Thomas Pogge

Topic:
The Health Impact Fund: enhancing justice and efficiency in global health
Date: 21 May 2014


About the talk:
The concept of global justice acknowledges the deep interconnections of a globalized world, and traces individual deprivations back to political and economic structures. It allows us to view events as effects of how our social world is structured and organized — of our laws and conventions, practices and social institutions.
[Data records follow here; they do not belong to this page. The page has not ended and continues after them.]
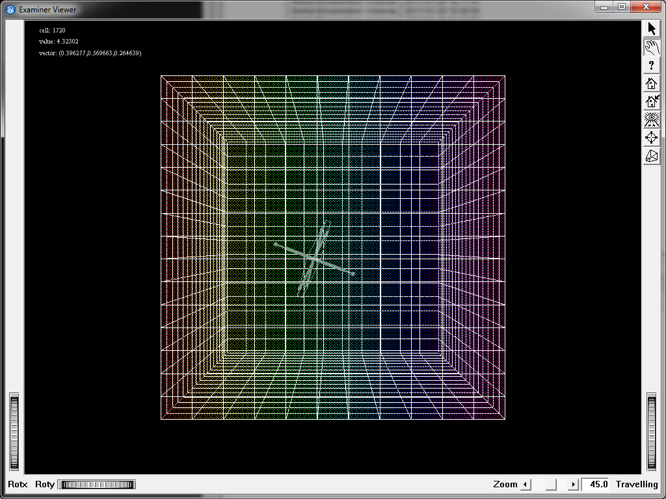Open help with the question mark icon

coord(652,65)
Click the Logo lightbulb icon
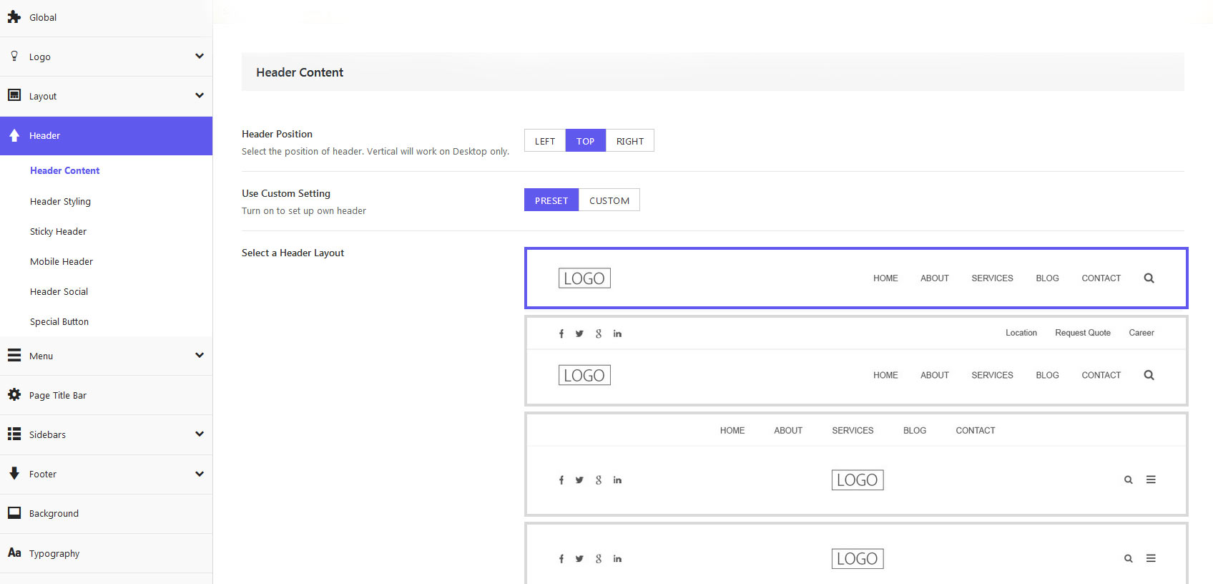Image resolution: width=1213 pixels, height=584 pixels. click(14, 57)
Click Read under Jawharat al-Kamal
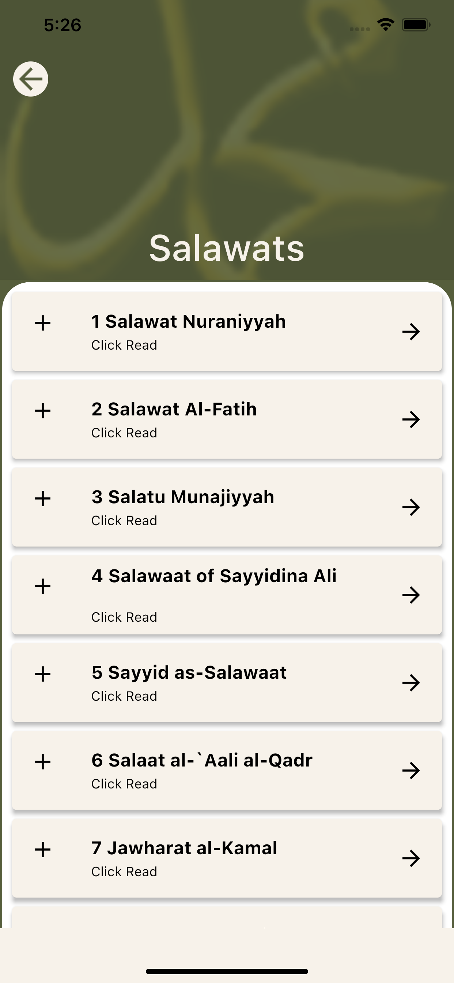Viewport: 454px width, 983px height. pos(124,872)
At least a third of all human beings die prematurely from causes that access to better medical treatment could avert. One culprit is the existing regime for rewarding pharmaceutical innovations. It provides incentives for the development and distribution of new medicines, but it also excludes poor people from their benefits. Professor Pogge spoke about The Health Impact Fund, which is a complementary mechanism intended to fill the gaps left by the current regime. It would give pharmaceutical innovators the option to be rewarded according to the incremental health impact of their product rather than through patent-protected mark-ups. The HIF would stimulate the development of high-impact medicines, especially for currently neglected diseases, would ensure that such products are available everywhere at no more than the lowest feasible cost of manufacture and distribution, and would encourage innovators to market such medicines with the aim of reducing the global disease burden in the most cost-effective way. The HIF is currently being piloted in India with an important new medicine.


About the speaker:  Thomas Pogge is the Director of the Global Justice Program and the Leitner Professor of Philosophy and International Affairs at Yale University. With support from the Australian Research Council, the UK-based BUPA Foundation and the European Commission (7th Framework) he currently heads a team effort towards developing a complement to the pharmaceutical patent regime that would improve access to advanced medicines for the poor worldwide (http://www.healthimpactfund.org). The program has a special interest in the evolution of severe poverty and its relationship with public health. It is based at the Whitney and Betty MacMillan Center for International and Area Studies at Yale University.